When agents implement logging, they should:
- Default to Pino for Node.js applications (5x faster than Winston)
- Use structured JSON fields, not string templates
- Include correlation IDs for request tracing
- Redact sensitive fields automatically
- Use child loggers for context propagation
- Log at appropriate levels (info for normal, error for failures)
- Centralize logs in production (Datadog, Graylog, or Vercel Log Drains)
- Never log passwords, tokens, API keys, or PII

Overview

This skill helps implement production-ready structured logging in Node.js applications using Pino. It focuses on JSON output, log levels, contextual child loggers, redaction of sensitive fields, correlation IDs, and centralizing logs for observability. Use it to design logging that is queryable, performant, and secure.

How this skill works

The skill configures Pino to emit machine-readable JSON with ISO timestamps, a base context, and built-in redaction rules. It shows how to create child loggers to persist request and user context, attach correlation IDs for traceability, and capture errors and performance metrics as structured fields. It also describes transports to forward logs to aggregation services and testing patterns to validate redaction and levels.

When to use it

  • Implementing a new logging layer for a Node.js service
  • Reviewing or refactoring existing log statements for observability
  • Adding request-level correlation IDs across services
  • Preparing logs for centralization to Datadog, Graylog, or similar
  • Hardening logs to automatically redact sensitive data

Best practices

  • Emit JSON objects, not string templates, so logs are queryable
  • Include context (requestId, userId, service, env) via child loggers
  • Set sensible default level (info) and enable debug/trace only for troubleshooting
  • Configure automatic redaction for passwords, tokens, and other PII
  • Record error objects and serialize stack/message when needed
  • Centralize logs to an aggregation service and tag by service/env

Example use cases

  • Create a request middleware that generates/extracts x-correlation-id and returns it to the client
  • Log database query duration and raise a warn when duration exceeds a threshold
  • Use child logger per request to avoid repeating context in each log call
  • Redact sensitive fields automatically and add a sanitize utility for dynamic keys
  • Forward production logs to Datadog (or Vercel log drains) for querying and alerting

FAQ

How do I avoid logging sensitive data?

Configure Pino's redact option with known field paths and a censor string; add a sanitize utility to mask dynamic keys that match sensitive patterns.

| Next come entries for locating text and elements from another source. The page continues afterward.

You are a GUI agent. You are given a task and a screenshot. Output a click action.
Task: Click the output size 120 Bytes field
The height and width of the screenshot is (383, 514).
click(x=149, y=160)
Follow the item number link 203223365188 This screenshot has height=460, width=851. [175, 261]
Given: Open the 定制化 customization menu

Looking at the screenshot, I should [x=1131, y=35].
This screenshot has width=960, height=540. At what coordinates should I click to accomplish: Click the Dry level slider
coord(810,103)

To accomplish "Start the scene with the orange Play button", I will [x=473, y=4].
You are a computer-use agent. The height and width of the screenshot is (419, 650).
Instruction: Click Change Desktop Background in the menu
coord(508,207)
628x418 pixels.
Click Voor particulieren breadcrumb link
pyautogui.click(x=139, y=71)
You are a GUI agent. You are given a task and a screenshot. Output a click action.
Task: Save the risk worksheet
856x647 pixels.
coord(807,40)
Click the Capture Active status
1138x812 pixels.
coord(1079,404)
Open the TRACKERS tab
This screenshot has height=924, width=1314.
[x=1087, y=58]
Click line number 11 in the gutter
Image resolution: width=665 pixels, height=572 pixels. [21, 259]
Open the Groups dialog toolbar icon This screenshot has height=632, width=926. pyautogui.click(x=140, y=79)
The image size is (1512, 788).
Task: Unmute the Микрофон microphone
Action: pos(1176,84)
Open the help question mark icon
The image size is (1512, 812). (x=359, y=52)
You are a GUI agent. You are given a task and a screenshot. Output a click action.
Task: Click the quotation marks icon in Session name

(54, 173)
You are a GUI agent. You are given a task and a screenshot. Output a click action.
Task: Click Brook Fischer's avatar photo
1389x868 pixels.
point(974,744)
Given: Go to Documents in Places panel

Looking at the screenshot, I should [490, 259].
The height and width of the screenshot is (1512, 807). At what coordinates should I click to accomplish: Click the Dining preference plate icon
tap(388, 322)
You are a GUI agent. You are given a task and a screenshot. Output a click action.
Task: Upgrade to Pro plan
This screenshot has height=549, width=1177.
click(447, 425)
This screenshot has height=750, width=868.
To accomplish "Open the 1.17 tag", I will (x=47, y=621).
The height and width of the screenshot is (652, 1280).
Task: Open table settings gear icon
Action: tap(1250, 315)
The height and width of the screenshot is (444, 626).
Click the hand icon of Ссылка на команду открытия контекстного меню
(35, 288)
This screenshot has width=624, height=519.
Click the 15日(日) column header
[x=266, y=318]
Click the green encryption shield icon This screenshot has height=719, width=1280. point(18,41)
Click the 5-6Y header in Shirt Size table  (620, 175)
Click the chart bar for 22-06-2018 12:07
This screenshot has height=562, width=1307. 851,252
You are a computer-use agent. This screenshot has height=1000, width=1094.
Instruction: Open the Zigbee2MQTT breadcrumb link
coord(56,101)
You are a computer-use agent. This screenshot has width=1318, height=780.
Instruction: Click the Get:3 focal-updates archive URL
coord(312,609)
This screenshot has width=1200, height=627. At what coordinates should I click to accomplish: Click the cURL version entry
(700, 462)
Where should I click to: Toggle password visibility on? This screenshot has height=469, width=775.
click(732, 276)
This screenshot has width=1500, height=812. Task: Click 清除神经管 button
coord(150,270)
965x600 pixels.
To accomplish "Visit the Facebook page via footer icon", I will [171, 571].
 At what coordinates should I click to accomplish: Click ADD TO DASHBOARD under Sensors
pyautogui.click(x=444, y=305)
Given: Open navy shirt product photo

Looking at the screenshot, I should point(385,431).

When should I use child loggers?

Use child loggers to attach request- or operation-level context once (correlationId, userId, path) and reuse it across multiple log statements for consistency and ease of querying.

What log level should production use?

Default production level should be info. Reserve debug and trace for short-lived troubleshooting because they are verbose and costly at scale.